Du même auteur : Un homme, Le rabaissement
Extrait :
Livré à moi-même au retour de l'école, je me mis à passer tout mon temps avec Earl Axman, mon mentor philatéliste. Et, cette fois, je ne me contentai plus de regarder sa collection à la loupe, ni l'époustouflante variété des sous-vêtements de sa mère. Mes devoirs achevés en un tournemain, ma seule tâche domestique étant de mettre le couvert, j'avais désormais tout loisir de faire des bêtises. Et puisque, apparemment, la mère d'Earl passait ses après-midi chez l'esthéticienne ou à écumer les boutiques de New York, Earl avait lui-même toute latitude pour trouver des bêtises à proposer. Il avait presque deux ans de plus que moi, et du fait que ses parents hollywoodiens étaient divorcés, ou du simple fait qu'ils étaient hollywoodiens, l'envie d'être un enfant modèle ne semblait jamais l'avoir effleuré. Ces derniers temps, de plus en plus agacé pour ma part à l'idée d'en être un, je m'étais mis à marmonner dans mon lit : "Viens, on va faire de grosses bêtises", proposition par laquelle Earl me titillait ou me décourageait quand il se lassait de ce que nous étions en train de faire.
Le complot contre l'Amérique de Philip Roth - Éditions Folio - 557 pages
Commentaires
jeudi 9 septembre 2010 à 17h30
Une large part d'autofiction alors?
Même si l'histoire me tente, j'avoue douter que la présence de Philip Roth dans le texte me plaise.
jeudi 9 septembre 2010 à 22h12
Il y a certainement une part d'autofiction, mais l'enfant s'appellerait Jacques Dupont que cela ne changerait rien au texte.
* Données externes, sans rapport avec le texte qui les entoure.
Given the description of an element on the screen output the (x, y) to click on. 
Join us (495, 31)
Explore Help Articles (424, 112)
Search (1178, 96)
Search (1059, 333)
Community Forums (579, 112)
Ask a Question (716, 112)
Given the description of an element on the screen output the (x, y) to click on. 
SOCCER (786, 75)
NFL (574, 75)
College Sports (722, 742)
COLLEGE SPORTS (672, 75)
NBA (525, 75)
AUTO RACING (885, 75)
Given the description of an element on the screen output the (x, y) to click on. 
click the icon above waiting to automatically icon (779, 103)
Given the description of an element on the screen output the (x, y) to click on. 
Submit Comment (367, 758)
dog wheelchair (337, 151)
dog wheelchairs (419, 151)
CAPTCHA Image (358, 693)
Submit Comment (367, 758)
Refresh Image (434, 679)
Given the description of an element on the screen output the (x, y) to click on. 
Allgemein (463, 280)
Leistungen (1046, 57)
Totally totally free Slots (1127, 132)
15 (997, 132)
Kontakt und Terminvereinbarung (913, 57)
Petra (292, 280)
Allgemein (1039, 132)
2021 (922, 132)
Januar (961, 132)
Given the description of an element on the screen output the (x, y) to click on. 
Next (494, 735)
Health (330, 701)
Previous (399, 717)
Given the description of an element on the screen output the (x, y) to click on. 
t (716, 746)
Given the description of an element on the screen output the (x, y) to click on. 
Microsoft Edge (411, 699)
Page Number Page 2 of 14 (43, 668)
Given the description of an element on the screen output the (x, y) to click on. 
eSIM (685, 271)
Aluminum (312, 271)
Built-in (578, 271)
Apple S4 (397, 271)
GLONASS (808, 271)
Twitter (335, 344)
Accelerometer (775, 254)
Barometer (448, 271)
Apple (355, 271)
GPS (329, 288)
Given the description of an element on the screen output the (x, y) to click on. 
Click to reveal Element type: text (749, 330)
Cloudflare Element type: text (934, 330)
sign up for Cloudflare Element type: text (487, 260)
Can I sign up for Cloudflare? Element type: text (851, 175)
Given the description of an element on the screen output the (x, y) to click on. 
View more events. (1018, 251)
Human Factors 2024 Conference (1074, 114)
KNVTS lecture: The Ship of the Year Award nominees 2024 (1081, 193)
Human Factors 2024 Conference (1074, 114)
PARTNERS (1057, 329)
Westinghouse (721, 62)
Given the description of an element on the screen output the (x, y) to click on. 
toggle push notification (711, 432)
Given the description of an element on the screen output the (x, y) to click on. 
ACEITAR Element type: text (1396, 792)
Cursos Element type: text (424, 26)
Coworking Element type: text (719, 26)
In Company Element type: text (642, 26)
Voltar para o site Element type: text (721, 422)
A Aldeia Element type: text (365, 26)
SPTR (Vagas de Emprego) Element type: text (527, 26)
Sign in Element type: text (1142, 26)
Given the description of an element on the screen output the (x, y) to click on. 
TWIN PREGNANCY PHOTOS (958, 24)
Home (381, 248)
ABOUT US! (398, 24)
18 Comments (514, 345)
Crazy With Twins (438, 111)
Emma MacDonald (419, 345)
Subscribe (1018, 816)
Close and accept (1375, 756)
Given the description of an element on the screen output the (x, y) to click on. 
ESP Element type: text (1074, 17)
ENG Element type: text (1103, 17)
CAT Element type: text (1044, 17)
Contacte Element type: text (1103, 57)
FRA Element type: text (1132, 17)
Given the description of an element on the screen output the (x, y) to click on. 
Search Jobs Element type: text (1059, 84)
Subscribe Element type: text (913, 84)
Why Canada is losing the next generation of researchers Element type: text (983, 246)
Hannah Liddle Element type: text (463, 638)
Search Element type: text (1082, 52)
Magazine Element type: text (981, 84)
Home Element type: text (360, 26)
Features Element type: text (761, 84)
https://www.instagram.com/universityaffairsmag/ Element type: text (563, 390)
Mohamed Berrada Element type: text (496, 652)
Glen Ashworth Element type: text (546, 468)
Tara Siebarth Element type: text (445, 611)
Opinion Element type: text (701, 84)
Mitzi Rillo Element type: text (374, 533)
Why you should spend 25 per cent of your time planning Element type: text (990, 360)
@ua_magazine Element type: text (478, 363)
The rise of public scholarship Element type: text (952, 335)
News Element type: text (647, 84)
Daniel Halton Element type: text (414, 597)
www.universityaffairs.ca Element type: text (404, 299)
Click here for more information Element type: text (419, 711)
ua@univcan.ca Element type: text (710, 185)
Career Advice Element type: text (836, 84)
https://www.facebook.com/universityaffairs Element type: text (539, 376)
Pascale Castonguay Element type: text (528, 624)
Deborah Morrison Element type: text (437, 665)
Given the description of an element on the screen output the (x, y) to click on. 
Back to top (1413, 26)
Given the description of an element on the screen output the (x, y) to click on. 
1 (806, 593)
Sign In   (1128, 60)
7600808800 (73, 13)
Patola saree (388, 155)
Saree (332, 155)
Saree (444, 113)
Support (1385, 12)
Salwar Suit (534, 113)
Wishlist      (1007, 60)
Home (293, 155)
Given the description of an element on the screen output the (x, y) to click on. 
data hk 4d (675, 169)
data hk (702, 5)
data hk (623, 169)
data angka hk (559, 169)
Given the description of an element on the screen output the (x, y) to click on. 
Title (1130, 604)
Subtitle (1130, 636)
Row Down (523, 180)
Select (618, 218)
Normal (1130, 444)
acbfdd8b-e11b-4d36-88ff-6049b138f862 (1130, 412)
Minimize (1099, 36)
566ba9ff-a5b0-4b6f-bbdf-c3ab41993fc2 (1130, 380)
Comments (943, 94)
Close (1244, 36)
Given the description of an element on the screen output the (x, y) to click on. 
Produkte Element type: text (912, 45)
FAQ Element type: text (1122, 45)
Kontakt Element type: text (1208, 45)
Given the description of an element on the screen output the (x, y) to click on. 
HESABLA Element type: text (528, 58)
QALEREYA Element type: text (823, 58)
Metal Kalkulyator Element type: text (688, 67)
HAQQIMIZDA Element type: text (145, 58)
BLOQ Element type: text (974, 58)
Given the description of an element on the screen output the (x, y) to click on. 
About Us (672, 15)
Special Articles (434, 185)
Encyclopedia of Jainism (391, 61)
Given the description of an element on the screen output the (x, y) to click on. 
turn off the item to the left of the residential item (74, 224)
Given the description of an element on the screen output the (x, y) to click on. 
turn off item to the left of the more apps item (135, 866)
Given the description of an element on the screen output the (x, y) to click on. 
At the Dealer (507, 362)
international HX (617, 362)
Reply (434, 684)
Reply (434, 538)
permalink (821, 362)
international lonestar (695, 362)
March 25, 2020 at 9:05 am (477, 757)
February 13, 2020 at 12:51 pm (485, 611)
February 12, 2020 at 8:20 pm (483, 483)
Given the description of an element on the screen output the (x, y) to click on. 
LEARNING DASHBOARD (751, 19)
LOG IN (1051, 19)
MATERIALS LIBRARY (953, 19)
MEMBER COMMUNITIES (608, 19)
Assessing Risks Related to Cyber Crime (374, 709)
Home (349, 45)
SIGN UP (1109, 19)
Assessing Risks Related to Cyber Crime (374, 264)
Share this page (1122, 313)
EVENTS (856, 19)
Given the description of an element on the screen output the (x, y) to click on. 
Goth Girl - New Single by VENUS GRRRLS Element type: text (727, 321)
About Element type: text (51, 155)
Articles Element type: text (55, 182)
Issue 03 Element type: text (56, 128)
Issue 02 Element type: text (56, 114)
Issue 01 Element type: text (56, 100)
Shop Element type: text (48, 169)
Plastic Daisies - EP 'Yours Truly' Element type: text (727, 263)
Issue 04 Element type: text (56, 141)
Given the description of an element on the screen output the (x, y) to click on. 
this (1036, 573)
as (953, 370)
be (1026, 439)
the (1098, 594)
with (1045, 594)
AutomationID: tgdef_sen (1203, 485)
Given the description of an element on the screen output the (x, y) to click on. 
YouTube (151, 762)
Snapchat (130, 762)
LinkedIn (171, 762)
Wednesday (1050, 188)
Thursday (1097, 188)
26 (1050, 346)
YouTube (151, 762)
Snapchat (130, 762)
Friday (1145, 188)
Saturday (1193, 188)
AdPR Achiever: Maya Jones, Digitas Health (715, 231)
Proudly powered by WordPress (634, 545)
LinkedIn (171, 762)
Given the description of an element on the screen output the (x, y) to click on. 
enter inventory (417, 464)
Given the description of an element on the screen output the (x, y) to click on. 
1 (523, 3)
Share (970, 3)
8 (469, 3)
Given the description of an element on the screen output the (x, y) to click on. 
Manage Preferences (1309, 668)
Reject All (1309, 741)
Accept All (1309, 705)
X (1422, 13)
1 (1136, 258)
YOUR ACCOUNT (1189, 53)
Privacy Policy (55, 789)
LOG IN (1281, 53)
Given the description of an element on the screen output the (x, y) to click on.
Le tout, c'est qu'il soit juif. Maintenant, c'est à toi de voir
vendredi 10 septembre 2010 à 07h45
J'ai beaucoup aimé ce roman. Au delà de l'histoire du petit gars, j'ai trouvé l'alternative historique de P ROTH très crédible et parfaitement documentée... mais j'aimerais l'avis d'un historien, je ne suis qu'un profane :-P
mardi 31 janvier 2012 à 09h52
Je viens de le terminer, et j'ai beaucoup aimé cette lecture. Et le style de Roth. C'est le premier roman que je lis de lui, mais certainement pas le dernier!